Segment Start: Extracted entries
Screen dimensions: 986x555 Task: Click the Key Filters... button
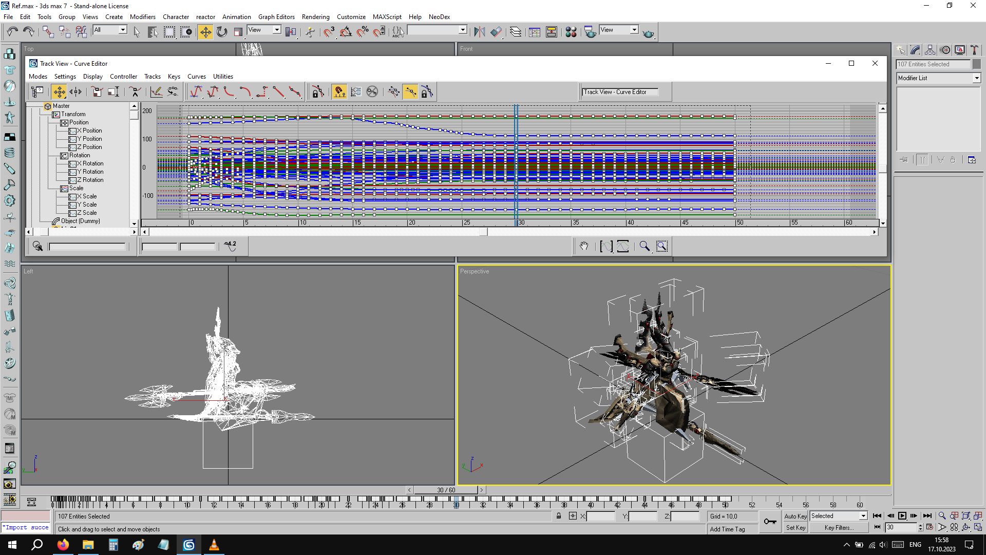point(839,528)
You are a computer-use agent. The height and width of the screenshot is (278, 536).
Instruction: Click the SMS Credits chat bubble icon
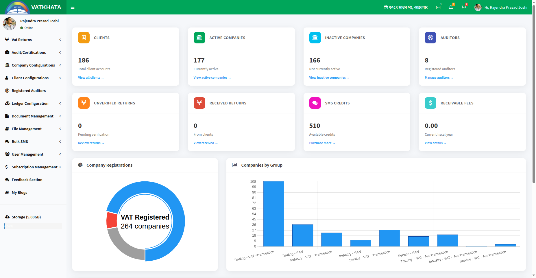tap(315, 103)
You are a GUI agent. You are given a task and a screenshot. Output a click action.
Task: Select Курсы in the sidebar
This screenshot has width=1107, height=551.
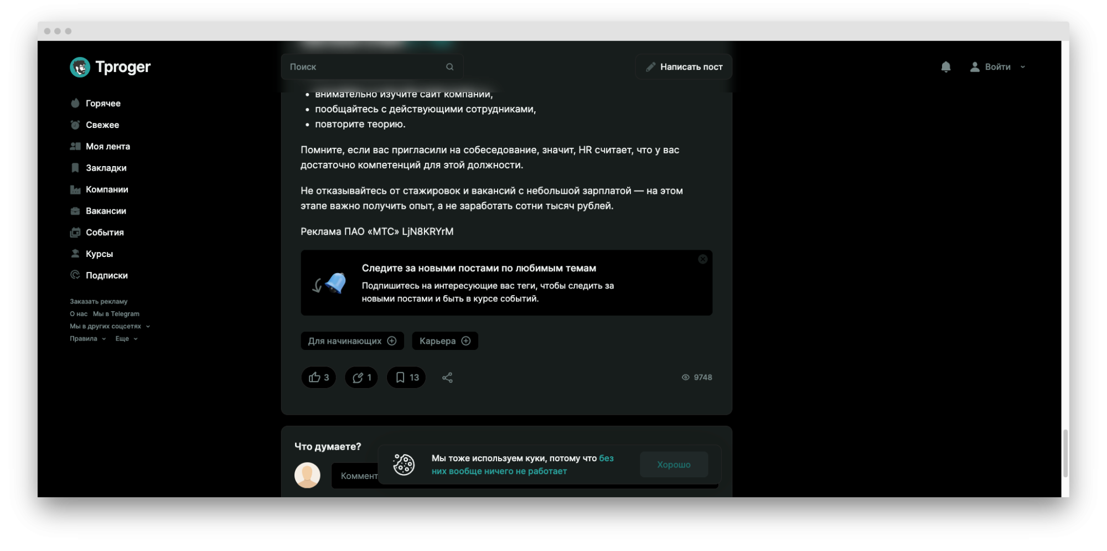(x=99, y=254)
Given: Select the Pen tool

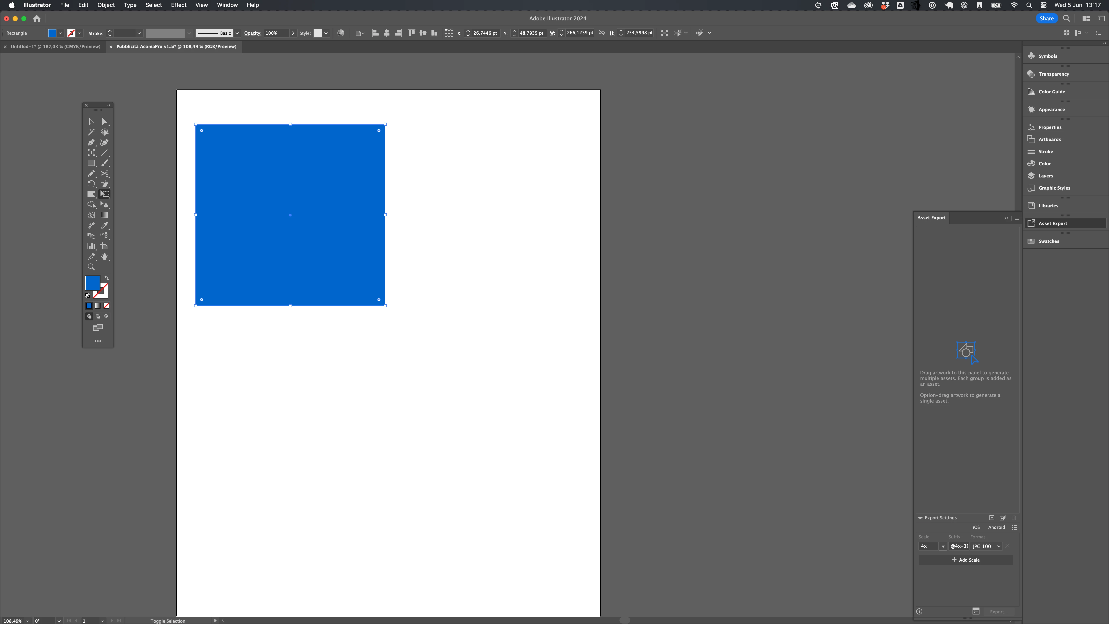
Segment End: Extracted entries
Exercise: Every line of the data above is to be set down word for word, with the pictures left out.

Answer space:
Screen dimensions: 986x555 Task: Click the Key Filters... button
point(839,528)
You are a computer-use agent. The height and width of the screenshot is (278, 536).
Instruction: Click the SMS Credits chat bubble icon
tap(315, 103)
You are a GUI agent. You are given a task and a screenshot. Output a click action.
Task: Select Курсы in the sidebar
This screenshot has width=1107, height=551.
(x=99, y=254)
Given: Select the Pen tool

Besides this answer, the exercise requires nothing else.